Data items
○ ○ ○

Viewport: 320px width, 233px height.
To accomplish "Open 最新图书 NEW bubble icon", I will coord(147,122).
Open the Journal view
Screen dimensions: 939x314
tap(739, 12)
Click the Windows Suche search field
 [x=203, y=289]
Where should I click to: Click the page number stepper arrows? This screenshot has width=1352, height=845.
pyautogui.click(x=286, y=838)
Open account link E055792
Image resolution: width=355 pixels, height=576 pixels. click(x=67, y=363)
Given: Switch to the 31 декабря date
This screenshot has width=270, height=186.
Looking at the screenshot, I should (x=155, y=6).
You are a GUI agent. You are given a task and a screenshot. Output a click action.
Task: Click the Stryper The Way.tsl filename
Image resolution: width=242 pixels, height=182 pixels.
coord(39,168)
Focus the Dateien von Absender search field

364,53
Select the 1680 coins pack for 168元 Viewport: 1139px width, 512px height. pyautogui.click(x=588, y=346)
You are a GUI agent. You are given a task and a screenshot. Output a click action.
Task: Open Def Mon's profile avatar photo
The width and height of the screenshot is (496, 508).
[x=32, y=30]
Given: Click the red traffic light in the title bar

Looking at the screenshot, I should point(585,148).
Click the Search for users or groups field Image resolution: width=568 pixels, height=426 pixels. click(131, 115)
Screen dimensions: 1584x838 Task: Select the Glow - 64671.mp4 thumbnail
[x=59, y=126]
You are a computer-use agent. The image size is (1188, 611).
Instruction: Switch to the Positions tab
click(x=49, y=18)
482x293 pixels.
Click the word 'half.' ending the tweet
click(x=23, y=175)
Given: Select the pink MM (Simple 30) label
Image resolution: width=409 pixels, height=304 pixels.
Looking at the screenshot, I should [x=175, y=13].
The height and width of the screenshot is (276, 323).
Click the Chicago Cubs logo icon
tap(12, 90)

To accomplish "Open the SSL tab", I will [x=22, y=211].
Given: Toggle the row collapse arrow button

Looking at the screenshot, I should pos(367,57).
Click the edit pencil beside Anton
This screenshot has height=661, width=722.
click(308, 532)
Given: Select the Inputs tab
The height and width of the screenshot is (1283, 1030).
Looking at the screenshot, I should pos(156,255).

○ ○ ○

* _What is being asked_
Only the lines from the one containing "The height and width of the screenshot is (276, 323)." through the last line above belong in your answer. Retype them exactly.

* _Answer to the problem_
The height and width of the screenshot is (276, 323).
Click the Chicago Cubs logo icon
tap(12, 90)

To accomplish "Open the SSL tab", I will [x=22, y=211].
Given: Toggle the row collapse arrow button

Looking at the screenshot, I should pos(367,57).
Click the edit pencil beside Anton
This screenshot has height=661, width=722.
click(308, 532)
Given: Select the Inputs tab
The height and width of the screenshot is (1283, 1030).
Looking at the screenshot, I should pos(156,255).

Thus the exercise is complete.